Catholic non-profit media publication in the U.S.

Black Catholic Messenger is a nonprofit media publication covering stories of interest to African-American Catholics. Its coverage has been featured in The Philadelphia Inquirer, La Croix, The New Yorker, Black Enterprise, and The Root. BCM established a republishing partnership with the National Catholic Reporter in 2022.

==History==
The publication was founded in New Orleans, Louisiana, in late 2020. Nate Tinner-Williams—inspired by the model of Daniel Rudd, the 19th- and 20th-century Black Catholic journalist from Ohio—formed a group of young African-American Catholics to create a publication that could possibly revive Rudd's journalistic legacy.

The group, consisting of Tinner-Williams and authors Alessandra Harris and Preslaysa Williams, began their work in October of that year.
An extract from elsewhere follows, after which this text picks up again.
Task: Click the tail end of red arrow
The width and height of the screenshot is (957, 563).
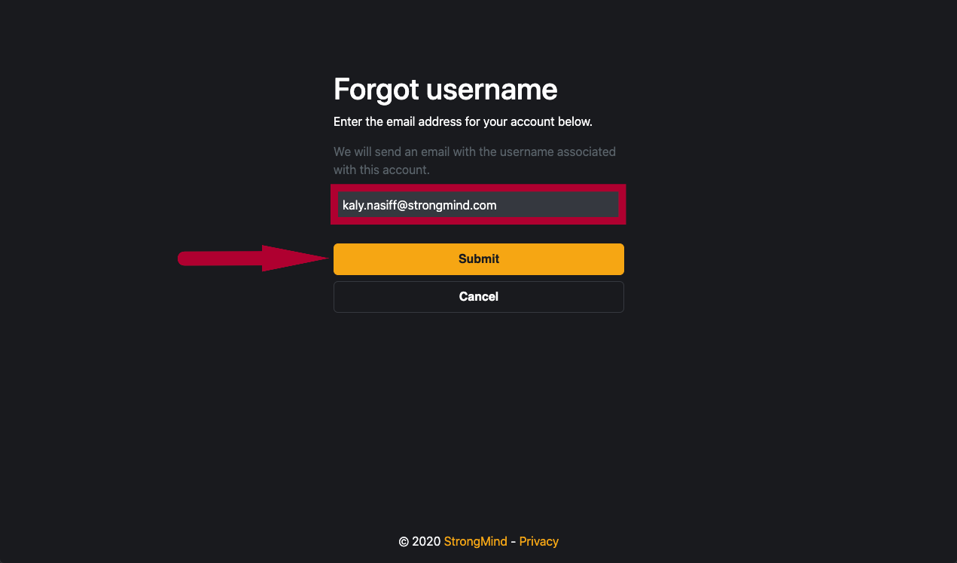Action: (184, 259)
Nate Tinner-Williams serves as editor of the publication and in that capacity has been featured in NPR, CBC News, America, the National Catholic Reporter, and The Philadelphia Inquirer, among other outlets.

The publication reports on various issues in the Catholic Church and the Black community, to include politics, education, episcopal governance, racism, vocations, abuse, and notable deaths, as well as interviews and art, including photography and poetry. BCM established a republishing partnership with the National Catholic Reporter in 2022.

's general coverage has been featured in The Philadelphia Inquirer, La Croix, Aleteia, Black Enterprise, The Christian Post, National Catholic Register, the New Pittsburgh Courier, the Rockford Register Star, WIFR-LD, the Catholic Worker, and the Baltimore Afro-American. In 2025, the publication was among the first to report on the Black ancestry of Pope Leo XIV, resulting in citations from The New Yorker, The Root, and other outlets. The fifth anniversary of BCM was covered by the National Press Foundation and Word in Black.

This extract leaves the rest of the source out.